= Lee Galloway =

American educator and publisher

Lee Galloway (November 29, 1871 – January 31, 1962) was an American educator, publisher, and organizational theorist. He was Professor in the School of Finance and Commerce at the New York University, and co-founders of The National Association of Corporation Schools, predecessor of the American Management Association.

== Biography ==
=== Youth, education and early career ===
Charles Lee Galloway was born in Durand, Wisconsin in 1871, son of William D. Galloway and Ellen (Laskey) Galloway, natives respectively of Canada and England. He obtained his BSc at the University of Minnesota in 1896, his MA from Columbia University in 1900, and his PhD from the New York University in 1907.

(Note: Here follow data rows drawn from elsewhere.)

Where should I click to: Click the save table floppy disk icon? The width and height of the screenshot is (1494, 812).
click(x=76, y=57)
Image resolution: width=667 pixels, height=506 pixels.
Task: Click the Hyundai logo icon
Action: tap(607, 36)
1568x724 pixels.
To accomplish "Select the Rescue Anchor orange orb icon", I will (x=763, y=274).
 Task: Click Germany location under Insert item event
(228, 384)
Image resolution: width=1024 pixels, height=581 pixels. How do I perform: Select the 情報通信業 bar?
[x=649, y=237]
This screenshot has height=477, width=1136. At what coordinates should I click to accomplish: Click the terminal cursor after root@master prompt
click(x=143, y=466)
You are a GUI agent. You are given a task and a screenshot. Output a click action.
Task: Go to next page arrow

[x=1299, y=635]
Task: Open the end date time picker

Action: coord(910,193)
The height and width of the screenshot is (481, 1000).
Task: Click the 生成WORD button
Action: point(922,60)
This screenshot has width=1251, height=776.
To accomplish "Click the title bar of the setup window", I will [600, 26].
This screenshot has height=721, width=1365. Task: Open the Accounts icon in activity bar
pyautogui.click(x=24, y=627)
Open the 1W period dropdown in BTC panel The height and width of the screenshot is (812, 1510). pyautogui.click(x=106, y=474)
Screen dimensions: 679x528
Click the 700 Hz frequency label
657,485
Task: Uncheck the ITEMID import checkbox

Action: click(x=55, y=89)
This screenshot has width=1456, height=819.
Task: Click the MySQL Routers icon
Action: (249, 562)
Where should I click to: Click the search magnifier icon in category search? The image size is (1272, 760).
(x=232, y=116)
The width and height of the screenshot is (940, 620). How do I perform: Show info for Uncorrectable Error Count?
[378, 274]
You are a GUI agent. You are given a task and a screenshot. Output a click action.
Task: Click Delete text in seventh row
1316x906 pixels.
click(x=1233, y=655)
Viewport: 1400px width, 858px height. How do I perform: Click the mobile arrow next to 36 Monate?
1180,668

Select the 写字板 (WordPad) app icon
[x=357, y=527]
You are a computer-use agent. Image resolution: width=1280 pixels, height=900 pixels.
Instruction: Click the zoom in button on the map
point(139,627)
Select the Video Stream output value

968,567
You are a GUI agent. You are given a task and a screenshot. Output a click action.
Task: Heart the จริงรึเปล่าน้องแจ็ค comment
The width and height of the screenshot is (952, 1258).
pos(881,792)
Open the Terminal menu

For his graduate work Galloway had spent some time in European Universities, and was visiting scholar with the British economic historian Sir William Ashley at the University of Birmingham, and with the German economist Johannes Conrad at the University of Halle.

After his graduation at the University of Minnesota in 1896, Galloway had started his working life as school teacher in Minnesota. From 1901 to 1905 he was assistant principal at a high school in Minneapolis and served as superintendent of city schools at South St. Paul and Two Harbors.

=== Further career in education and publishing ===
After his graduation at the New York University in 1907, Galloway joined their faculty. By 1911 he was assistant professor of Commerce and Industry in the New York University School of Commerce, now New York University Stern School of Business. In 1918 he was appointed Professor of Commerce and Industry, and in 1919 head of its department of business management. In 1920 he founded and became director of the school of retailing financed by the leading department stores of New York City.

In 1912 Galloway had entered the publishing business. He became chairman of the board of The Ronald Press Company, and editor-in-chief. He was consulting editor for a series Department Store Merchandise Manuals at Ronald Press in 1917, editor of the Administration Magazine and member of the Advisory Council of the Journal of Business.

In 1912-13 Galloway and Frederick C. Henderschott had played a pioneering role in the establishing of The National Association of Corporation Schools, where both continued to participate in executive roles.

=== Personal ===
Galloway married June 8, 1900 to Hetty G. Buehler, daughter of William G. Buehler of Minneapolis. She had graduated from the University of Minnesota in 1899.

== Work ==

=== Management Department at New York University ===
The New York University in 1914 introduced its first course in industrial management in a new industrial engineering program. It introduced lesson in Factory Organization and in System and Organization in Commercial Business, about the implications of scientific management for office and service activities. Nelson (1992) summarized. that in 1916 the New York University:

"... created a Management department, headed by Lee Galloway, that taught a variety of management courses and a management seminar devoted to controversies over the application of scientific management. No university responded more quickly to the opportunities of the moment. In the following years NYU introduced more specialized courses on industrial and labor management in response to the demands of the swelling student population. Yet courses disappeared as fast as they appeared, faculty turnover was high, and there was no evidence that the swollen curriculum was more than a reaction to the uproar over scientific management and the labor problems of the war period."

Galloway in 1921 published his standard work Office Management, Its Principles and Practice, which would become a well-known book in office management.

== Selected publications ==
- Galloway, Lee, George Burton Hotchkiss, and George Howard Harmon. Advertising and Correspondence. Vol. 4. Alexander Hamilton Institute, 1913.
- Galloway, Lee. Organization and management. No. 2. New York: Alexander Hamilton Institute, 1914.
- Galloway, Lee. Factory and Office Administration. Vol. 4. Alexander Hamilton Institute, 1917.
- Galloway, Lee. Office Management, Its Principles and Practice: Covering Organization, Arrangement, and Operation with Special Consideration of the Employment, Training, and Payment of Office Workers. Ronald Press, 1918.
- Galloway, Lee. Organizing the stenographic department. No. 7. The Ronald press company, 1924.

- Articles, a selection
- Galloway, Lee. "Correspondence school instruction by non-academic institutions." The Annals of the American Academy of Political and Social Science 67.1 (1916): 202–209.